Son avocate a donc déposé un pourvoi en cassation pour tenter de faire annuler l'arrêt de la cour d'appel d'Amiens. Si jeudi soir, la Cour de cassation donne raison à l'éleveur, il sera remboursé. Si le jugement est maintenu, ses hangars pourraient être démolis.

"Plus qu'un symbole"

À l'heure actuelle, on dénombre environ 500 procédures en cours opposant néoruraux se plaignant de nuisances et agriculteurs. Un phénomène dont Vincent Verschuere est devenu "plus qu'un symbole", estime Régis Desrumaux, président de la FDSEA de l’Oise et agriculteur à Offroy, jeudi 7 décembre.

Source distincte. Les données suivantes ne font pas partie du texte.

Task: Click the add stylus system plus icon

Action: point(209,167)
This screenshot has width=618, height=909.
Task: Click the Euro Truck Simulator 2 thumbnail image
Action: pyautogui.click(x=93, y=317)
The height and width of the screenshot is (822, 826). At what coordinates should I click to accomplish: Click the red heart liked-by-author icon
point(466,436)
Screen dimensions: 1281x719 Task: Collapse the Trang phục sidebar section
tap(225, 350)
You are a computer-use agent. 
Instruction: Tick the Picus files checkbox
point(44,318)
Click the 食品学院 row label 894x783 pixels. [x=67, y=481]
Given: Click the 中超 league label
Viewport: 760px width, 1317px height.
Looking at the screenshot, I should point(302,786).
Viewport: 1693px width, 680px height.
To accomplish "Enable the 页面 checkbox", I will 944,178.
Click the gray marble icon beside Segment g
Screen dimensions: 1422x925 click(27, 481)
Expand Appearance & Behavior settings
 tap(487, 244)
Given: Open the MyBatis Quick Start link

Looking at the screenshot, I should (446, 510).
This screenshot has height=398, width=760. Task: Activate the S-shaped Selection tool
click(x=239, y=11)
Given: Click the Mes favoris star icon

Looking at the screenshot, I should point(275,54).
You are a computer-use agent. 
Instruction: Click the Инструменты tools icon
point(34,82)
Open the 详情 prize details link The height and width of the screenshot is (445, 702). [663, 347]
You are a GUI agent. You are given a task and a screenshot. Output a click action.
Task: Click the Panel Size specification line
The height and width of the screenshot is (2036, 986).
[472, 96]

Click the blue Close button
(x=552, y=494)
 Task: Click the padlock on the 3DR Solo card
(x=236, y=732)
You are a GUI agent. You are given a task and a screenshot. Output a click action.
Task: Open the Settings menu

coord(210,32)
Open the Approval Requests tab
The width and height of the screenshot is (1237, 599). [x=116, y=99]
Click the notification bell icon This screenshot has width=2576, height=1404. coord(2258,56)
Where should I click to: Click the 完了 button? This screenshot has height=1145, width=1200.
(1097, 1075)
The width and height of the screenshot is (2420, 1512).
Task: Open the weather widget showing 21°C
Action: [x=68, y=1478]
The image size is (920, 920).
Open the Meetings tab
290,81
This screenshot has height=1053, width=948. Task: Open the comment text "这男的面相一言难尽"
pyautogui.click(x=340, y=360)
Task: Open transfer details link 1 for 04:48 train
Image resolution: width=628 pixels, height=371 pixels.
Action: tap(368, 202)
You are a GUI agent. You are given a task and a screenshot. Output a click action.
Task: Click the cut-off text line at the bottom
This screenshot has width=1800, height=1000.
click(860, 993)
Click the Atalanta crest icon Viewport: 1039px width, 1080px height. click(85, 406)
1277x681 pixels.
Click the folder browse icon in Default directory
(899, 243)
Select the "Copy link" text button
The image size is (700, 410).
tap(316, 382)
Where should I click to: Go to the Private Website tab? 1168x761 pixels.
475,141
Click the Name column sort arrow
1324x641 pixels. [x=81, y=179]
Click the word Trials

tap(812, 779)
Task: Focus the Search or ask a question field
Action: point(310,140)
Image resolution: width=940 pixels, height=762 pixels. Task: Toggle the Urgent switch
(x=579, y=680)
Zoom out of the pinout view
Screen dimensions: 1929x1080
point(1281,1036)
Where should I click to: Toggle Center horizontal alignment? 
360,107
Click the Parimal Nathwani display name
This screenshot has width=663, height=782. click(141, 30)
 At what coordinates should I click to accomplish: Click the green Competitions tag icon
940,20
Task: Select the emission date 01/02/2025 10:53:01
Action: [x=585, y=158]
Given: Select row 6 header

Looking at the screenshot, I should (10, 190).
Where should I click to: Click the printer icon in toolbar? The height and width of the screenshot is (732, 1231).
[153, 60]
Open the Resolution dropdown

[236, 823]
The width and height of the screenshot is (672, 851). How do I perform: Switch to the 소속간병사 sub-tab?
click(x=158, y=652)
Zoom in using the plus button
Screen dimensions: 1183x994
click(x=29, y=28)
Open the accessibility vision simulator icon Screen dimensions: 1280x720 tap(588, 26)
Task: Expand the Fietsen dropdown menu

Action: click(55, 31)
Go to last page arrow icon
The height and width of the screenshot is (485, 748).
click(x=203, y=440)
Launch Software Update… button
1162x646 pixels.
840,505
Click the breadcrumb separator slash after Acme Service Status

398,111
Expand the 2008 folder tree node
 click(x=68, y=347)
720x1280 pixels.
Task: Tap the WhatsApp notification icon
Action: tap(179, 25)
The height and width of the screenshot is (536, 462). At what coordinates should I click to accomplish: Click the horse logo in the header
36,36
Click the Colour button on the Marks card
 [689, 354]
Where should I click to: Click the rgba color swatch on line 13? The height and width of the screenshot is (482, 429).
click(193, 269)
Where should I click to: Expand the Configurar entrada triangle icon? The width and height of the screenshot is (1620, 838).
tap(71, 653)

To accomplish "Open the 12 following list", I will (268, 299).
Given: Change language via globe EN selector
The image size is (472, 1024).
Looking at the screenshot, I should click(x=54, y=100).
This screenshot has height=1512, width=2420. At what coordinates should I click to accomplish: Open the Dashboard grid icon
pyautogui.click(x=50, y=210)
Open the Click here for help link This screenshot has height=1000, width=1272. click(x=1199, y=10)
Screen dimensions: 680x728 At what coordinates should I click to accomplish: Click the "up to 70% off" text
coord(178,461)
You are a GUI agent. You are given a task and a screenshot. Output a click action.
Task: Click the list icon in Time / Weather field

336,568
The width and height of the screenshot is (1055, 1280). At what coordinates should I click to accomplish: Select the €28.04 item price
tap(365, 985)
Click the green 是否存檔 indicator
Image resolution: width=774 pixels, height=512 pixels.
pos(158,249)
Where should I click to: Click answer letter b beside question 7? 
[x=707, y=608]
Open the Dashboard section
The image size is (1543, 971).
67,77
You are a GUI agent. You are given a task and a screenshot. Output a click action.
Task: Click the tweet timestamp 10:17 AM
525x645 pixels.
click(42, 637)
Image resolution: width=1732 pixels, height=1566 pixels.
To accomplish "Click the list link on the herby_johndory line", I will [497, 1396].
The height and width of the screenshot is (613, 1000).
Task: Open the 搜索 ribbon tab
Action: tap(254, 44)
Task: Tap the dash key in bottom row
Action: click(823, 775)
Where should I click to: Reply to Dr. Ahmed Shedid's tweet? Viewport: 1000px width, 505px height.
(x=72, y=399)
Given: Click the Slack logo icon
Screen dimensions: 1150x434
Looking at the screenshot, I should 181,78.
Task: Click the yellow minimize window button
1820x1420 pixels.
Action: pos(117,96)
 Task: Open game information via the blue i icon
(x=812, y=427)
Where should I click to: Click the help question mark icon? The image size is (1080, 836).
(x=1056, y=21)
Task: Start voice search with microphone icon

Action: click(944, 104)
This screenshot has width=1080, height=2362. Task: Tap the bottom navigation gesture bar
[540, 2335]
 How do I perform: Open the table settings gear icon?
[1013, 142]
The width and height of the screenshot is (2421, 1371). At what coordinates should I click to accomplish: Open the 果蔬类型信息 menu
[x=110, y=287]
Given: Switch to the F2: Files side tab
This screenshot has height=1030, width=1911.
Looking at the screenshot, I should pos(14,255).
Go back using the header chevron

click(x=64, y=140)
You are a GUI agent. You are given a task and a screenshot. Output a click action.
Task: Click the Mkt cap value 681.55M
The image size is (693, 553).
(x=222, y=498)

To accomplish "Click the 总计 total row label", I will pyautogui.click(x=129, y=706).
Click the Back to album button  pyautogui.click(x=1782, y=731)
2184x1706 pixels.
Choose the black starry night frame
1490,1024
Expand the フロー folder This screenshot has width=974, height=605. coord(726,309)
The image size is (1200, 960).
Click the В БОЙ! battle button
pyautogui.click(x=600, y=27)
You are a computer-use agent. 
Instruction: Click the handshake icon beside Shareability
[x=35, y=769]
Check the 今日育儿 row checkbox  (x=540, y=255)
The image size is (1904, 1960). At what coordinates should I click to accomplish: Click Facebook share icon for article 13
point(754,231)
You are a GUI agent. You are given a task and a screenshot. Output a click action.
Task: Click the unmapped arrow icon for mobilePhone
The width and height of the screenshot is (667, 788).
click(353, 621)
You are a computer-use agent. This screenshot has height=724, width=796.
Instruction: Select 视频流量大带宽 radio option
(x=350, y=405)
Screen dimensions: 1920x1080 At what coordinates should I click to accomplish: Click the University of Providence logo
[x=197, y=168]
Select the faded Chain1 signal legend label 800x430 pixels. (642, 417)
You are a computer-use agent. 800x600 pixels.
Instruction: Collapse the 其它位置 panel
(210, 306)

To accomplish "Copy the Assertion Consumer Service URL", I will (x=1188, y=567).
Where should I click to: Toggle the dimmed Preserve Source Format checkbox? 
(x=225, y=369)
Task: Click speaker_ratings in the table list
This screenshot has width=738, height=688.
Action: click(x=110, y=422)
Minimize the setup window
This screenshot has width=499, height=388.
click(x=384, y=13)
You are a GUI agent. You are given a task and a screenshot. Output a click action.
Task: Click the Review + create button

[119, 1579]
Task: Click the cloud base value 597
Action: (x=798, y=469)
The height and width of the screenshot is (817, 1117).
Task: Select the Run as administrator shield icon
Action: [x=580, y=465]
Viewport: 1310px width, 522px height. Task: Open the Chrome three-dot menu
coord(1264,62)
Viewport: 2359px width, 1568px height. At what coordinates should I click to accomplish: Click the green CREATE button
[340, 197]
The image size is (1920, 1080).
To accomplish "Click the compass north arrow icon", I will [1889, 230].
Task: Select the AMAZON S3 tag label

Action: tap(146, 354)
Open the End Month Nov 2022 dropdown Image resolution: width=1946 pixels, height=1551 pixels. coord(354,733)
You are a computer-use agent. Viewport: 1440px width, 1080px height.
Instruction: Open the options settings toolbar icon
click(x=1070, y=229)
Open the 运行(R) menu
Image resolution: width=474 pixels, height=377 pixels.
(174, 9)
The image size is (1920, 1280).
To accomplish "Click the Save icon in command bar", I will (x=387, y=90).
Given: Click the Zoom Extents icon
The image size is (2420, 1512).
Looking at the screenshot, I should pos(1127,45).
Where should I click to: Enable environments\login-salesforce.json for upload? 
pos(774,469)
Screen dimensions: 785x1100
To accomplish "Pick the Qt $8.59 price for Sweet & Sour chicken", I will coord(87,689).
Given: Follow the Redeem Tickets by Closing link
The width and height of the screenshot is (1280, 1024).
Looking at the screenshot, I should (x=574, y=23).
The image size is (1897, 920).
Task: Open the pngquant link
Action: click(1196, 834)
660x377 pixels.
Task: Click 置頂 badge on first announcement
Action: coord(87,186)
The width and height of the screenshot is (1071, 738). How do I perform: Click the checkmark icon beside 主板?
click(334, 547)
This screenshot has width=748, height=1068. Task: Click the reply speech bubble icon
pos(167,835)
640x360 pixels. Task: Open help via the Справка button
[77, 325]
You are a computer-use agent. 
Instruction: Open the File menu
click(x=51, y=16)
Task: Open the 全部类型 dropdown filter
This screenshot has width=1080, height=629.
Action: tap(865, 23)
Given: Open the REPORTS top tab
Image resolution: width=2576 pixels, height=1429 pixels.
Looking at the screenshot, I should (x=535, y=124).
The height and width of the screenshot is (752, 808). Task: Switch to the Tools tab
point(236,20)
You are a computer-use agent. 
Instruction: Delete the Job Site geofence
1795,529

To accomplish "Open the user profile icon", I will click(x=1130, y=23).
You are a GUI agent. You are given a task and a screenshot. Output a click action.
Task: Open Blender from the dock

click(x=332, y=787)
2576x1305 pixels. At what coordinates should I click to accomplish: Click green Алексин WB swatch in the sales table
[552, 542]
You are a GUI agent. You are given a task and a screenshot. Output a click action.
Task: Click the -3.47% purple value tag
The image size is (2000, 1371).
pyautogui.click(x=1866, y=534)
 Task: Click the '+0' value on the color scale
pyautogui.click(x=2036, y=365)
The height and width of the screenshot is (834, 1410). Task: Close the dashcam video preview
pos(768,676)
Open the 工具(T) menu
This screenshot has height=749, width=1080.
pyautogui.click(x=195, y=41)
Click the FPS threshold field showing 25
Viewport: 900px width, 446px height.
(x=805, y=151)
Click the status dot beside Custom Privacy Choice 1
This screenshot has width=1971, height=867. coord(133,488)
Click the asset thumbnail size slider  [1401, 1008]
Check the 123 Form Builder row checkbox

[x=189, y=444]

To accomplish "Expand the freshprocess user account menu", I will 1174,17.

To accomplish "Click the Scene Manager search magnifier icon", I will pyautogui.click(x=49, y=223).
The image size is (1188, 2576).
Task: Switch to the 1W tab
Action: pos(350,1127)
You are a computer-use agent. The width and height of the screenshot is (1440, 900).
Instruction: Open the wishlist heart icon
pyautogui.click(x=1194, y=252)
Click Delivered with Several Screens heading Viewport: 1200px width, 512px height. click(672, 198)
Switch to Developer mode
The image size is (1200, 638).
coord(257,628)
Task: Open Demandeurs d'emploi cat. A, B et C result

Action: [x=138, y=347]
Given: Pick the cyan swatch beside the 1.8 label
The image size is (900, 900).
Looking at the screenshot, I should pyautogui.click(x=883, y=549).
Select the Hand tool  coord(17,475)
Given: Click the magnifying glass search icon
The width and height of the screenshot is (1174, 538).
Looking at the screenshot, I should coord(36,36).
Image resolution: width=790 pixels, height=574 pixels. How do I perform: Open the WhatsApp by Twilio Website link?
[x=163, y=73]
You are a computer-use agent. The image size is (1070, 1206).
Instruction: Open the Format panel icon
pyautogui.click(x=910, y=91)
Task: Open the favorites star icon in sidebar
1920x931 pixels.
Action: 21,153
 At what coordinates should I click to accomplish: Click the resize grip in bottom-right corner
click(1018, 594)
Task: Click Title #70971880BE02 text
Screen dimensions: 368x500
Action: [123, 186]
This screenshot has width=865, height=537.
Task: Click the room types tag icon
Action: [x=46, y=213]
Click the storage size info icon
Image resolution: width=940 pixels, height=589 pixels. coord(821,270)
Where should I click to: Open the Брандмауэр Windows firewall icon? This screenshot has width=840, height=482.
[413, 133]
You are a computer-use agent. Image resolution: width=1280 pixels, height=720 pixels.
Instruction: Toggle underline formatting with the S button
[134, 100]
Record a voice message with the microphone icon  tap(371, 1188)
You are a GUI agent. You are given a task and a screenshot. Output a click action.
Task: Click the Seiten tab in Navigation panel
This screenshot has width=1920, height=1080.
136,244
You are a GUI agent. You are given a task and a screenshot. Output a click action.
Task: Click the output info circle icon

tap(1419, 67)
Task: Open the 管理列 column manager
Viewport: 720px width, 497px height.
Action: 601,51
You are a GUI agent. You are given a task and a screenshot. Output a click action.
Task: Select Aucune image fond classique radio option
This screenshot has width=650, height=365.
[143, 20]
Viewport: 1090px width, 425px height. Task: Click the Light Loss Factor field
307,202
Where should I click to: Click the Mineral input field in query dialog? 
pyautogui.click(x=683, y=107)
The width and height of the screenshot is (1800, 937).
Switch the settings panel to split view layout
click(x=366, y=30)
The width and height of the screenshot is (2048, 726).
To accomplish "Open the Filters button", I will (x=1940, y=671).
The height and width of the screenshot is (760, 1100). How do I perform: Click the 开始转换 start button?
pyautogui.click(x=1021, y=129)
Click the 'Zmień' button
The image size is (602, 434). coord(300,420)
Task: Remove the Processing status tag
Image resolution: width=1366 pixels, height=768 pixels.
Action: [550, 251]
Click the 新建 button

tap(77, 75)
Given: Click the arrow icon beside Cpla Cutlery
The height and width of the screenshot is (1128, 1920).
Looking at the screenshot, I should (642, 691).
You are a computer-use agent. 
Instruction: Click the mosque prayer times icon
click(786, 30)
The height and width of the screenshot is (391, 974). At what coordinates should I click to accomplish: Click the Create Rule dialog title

Aujourd'hui, c'est impossible de continuer comme ça. [...] Certains pensent qu'en venant à la campagne, il n'y aura aucun bruit. Mais ce n'est pas ça la campagne. Il y a différentes activités, artisanats, commerces et activités agricoles. Il faut accepter tous les inconvénients.

Régis Desrumaux, président de la FDSEA de l’Oise

Si le président de la FDSEA 60 estime que le nombre d'affaires de ce genre "s'intensifie" ces dernières années, il constate que "la plupart du temps, ça s'arrête vite. Parfois, il suffit de discuter entre voisins, de faire une petite médiation et des petits changements de l'exploitation".

Quid de l'évolution des exploitations ?

Le 4 décembre, l'Assemblée nationale a adopté en première lecture une proposition de loi visant à limiter les conflits de voisinage à la campagne et les plaintes des néoruraux contre les agriculteurs. Portée par la députée du Morbihan et agricultrice Nicole Le Peih, cette proposition de loi limite les recours en considérant que l'antériorité des activités économiques doit être prise en compte.

C'est une loi qui était attendue. Mais demain, il faudra aller plus loin et prendre en compte l'évolution de l'exploitation ou la reconstruction de bâtiments parce que les normes l'imposent.

Régis Desrumaux, président de la FDSEA de l’Oise

Une position défendue par la FNSEA dans un communiqué de presse début décembre.

Dix ans de bataille judiciaire

Cela fait désormais dix ans que Vincent Verschuere est engagé dans cette bataille judiciaire. En 2010, l'agriculteur a investi 600 000 € dans la construction de deux hangars de 1 257 m² et 1 550 m² sur sa ferme de Saint-Aubin-en-Bray. Des constructions pour lesquelles il a obtenu l'aval de la mairie et une dérogation préfectorale, les hangars étant situés à moins de cent mètres des habitations.

Six voisins ont porté plainte pour nuisances sonores et olfactives et obtenu l'annulation de son permis de construire par le tribunal administratif d'Amiens en 2013, les hangars étant jugés trop proches du voisinage. L'éleveur a ensuite été condamné en 2018 pour "troubles anormaux du voisinage" par le tribunal de Beauvais.

Pour payer les 106 000 € de dommages et intérêts, Vincent Verschuere a reçu une avance remboursable de 40 000 € de la région Hauts-de-France et a contracté un emprunt bancaire de 60 000 euros. Il a également reçu le soutien de voisins, de collègues, de la FNSEA, du président de la région Hauts-de-France Xavier Bertrand. "L'enjeu est énorme. Je vois comment fonctionne l'exploitation, il n'a rien à se reprocher. On sera aux côtés de Vincent ce soir", assure Régis Desrumaux.